++++ Extracted information ++++

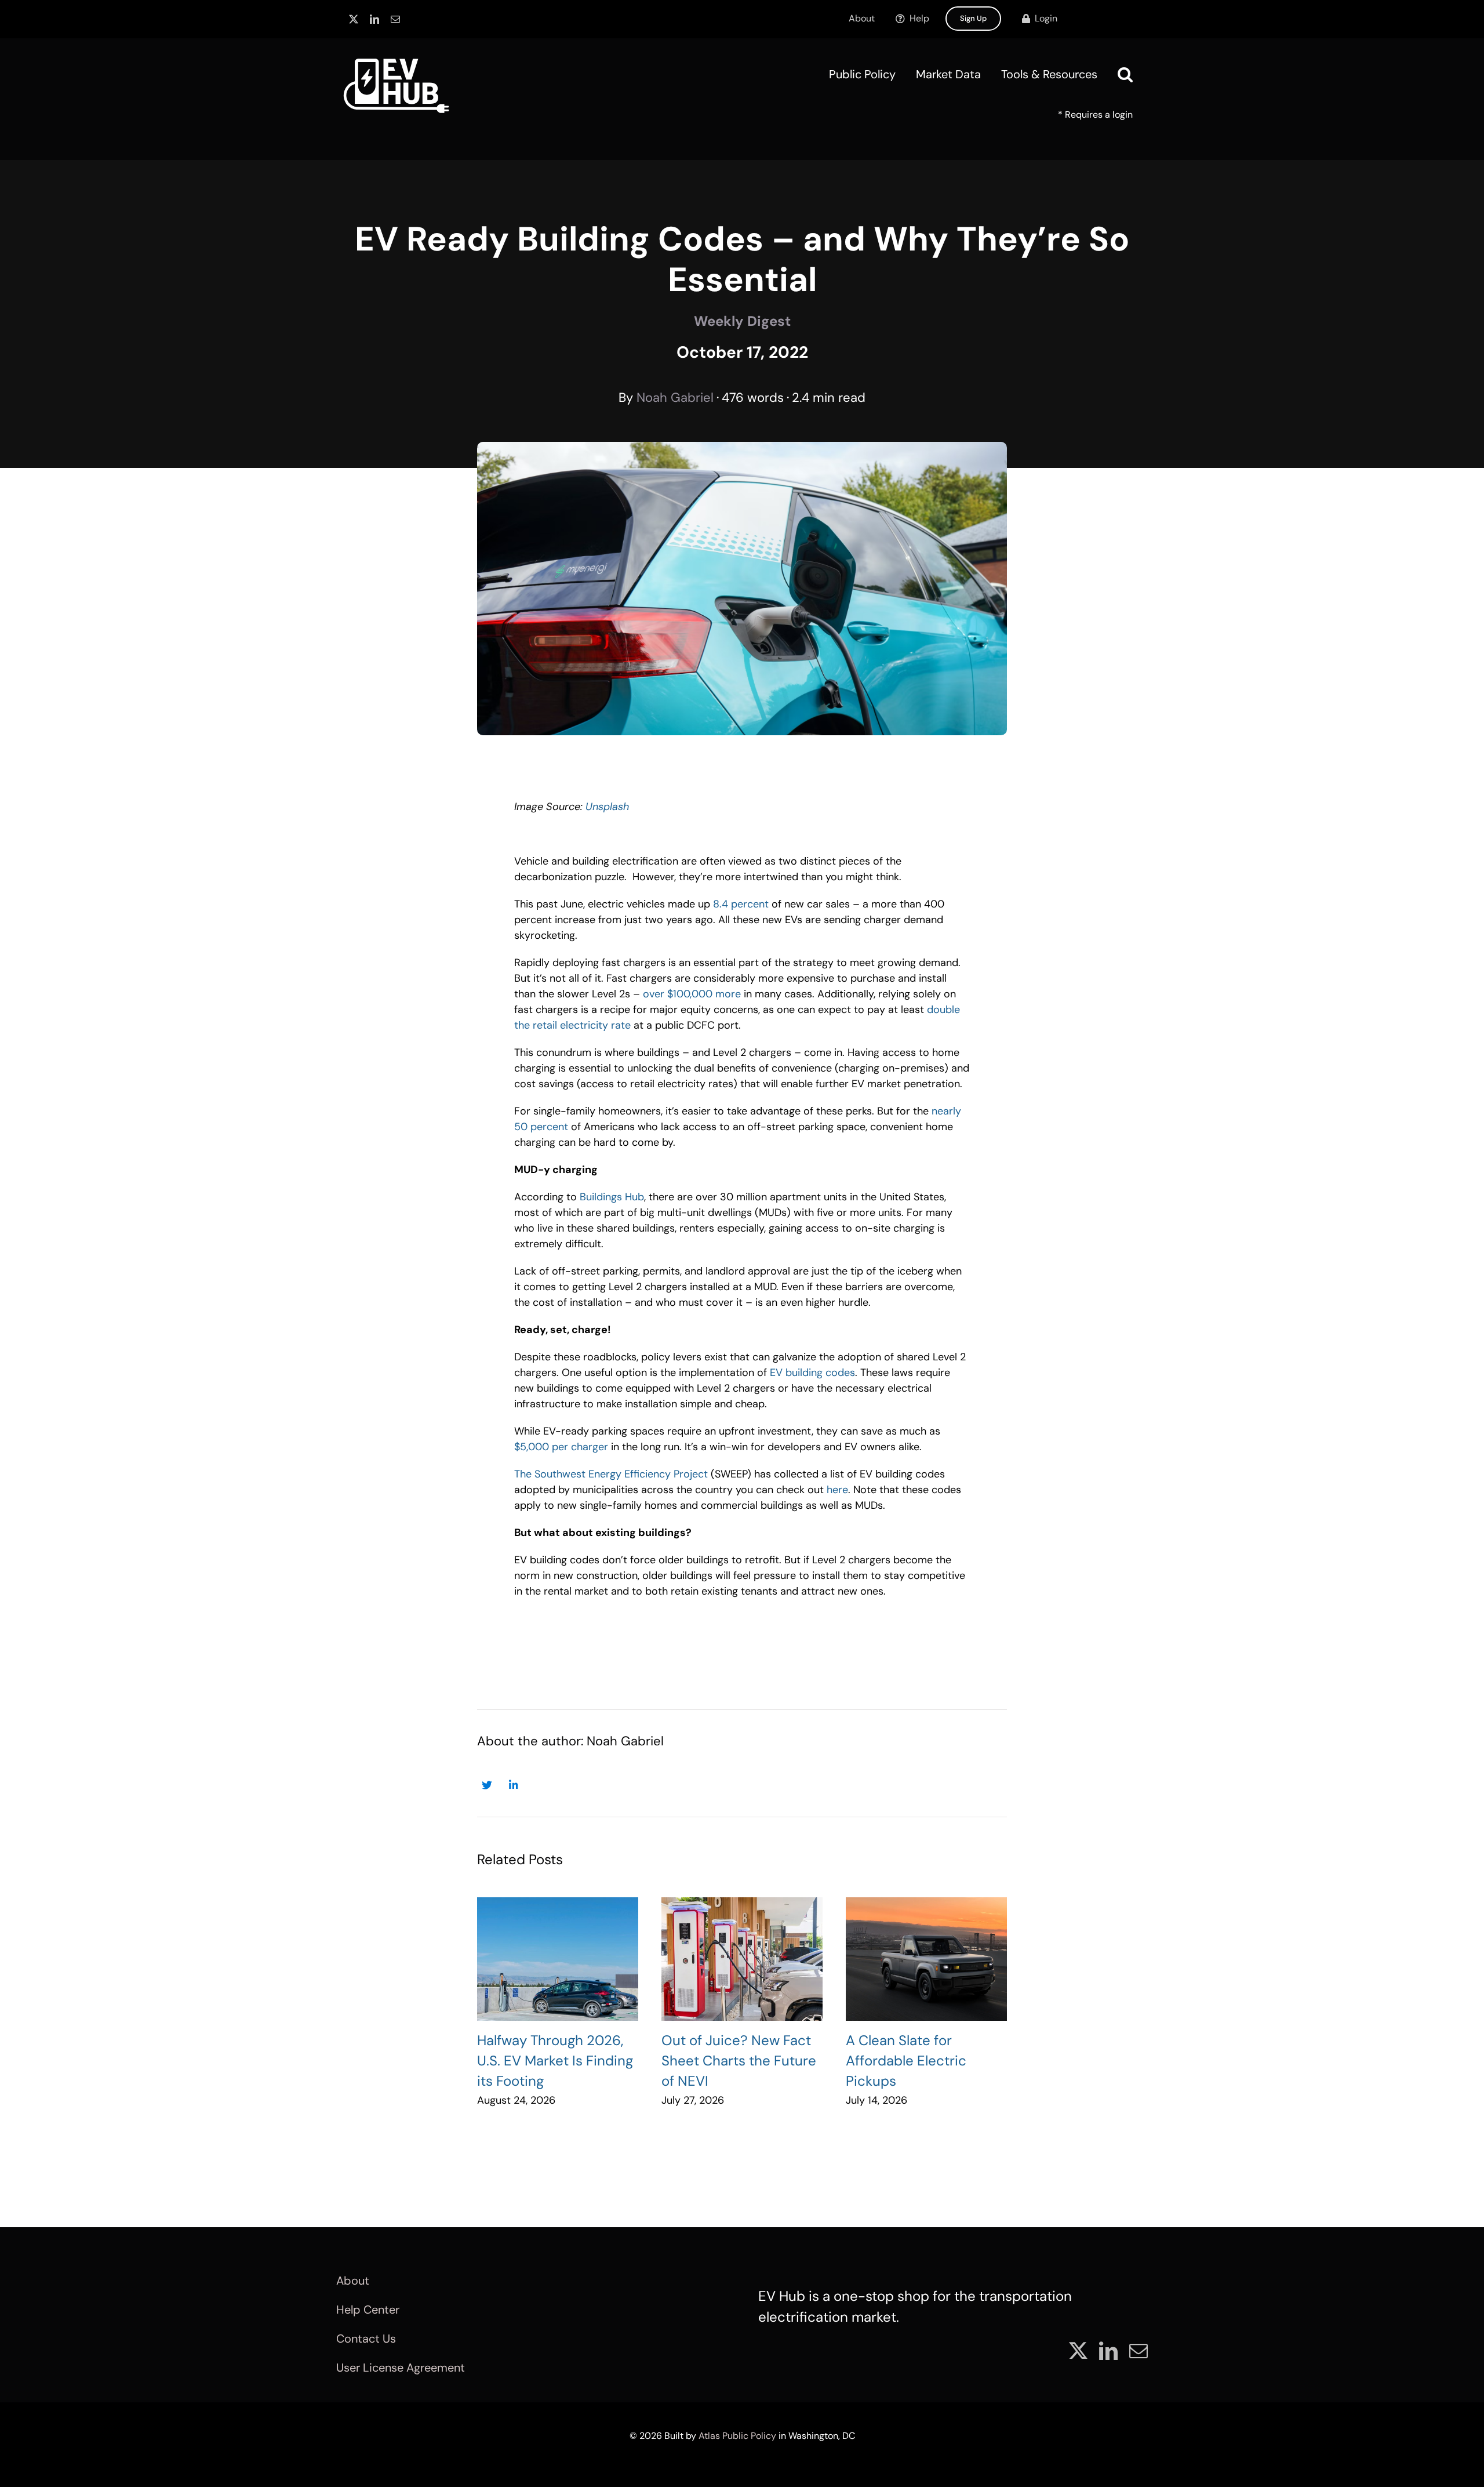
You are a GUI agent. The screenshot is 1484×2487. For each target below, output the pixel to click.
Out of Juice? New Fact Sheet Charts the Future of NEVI (738, 2060)
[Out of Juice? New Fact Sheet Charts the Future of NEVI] (742, 1959)
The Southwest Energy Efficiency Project (611, 1474)
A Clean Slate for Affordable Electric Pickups (906, 2060)
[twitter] (353, 19)
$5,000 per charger (561, 1447)
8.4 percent (741, 904)
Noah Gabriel (675, 397)
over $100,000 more (692, 994)
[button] (1125, 74)
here (837, 1490)
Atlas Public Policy (737, 2436)
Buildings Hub (612, 1197)
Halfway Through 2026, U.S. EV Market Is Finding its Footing (555, 2060)
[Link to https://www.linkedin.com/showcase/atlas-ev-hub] (513, 1785)
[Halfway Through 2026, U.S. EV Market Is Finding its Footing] (557, 1959)
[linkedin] (374, 19)
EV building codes (812, 1372)
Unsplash (607, 807)
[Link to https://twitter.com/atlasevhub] (487, 1785)
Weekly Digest (742, 321)
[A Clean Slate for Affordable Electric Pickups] (926, 1959)
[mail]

++++

Everything from the line that contains "Noah Gabriel (675, 397)" through the final line of the listing is to be restated word for word, and nothing more.

Noah Gabriel (675, 397)
over $100,000 more (692, 994)
[button] (1125, 74)
here (837, 1490)
Atlas Public Policy (737, 2436)
Buildings Hub (612, 1197)
Halfway Through 2026, U.S. EV Market Is Finding its Footing (555, 2060)
[Link to https://www.linkedin.com/showcase/atlas-ev-hub] (513, 1785)
[Halfway Through 2026, U.S. EV Market Is Finding its Footing] (557, 1959)
[linkedin] (374, 19)
EV building codes (812, 1372)
Unsplash (607, 807)
[Link to https://twitter.com/atlasevhub] (487, 1785)
Weekly Digest (742, 321)
[A Clean Slate for Affordable Electric Pickups] (926, 1959)
[mail]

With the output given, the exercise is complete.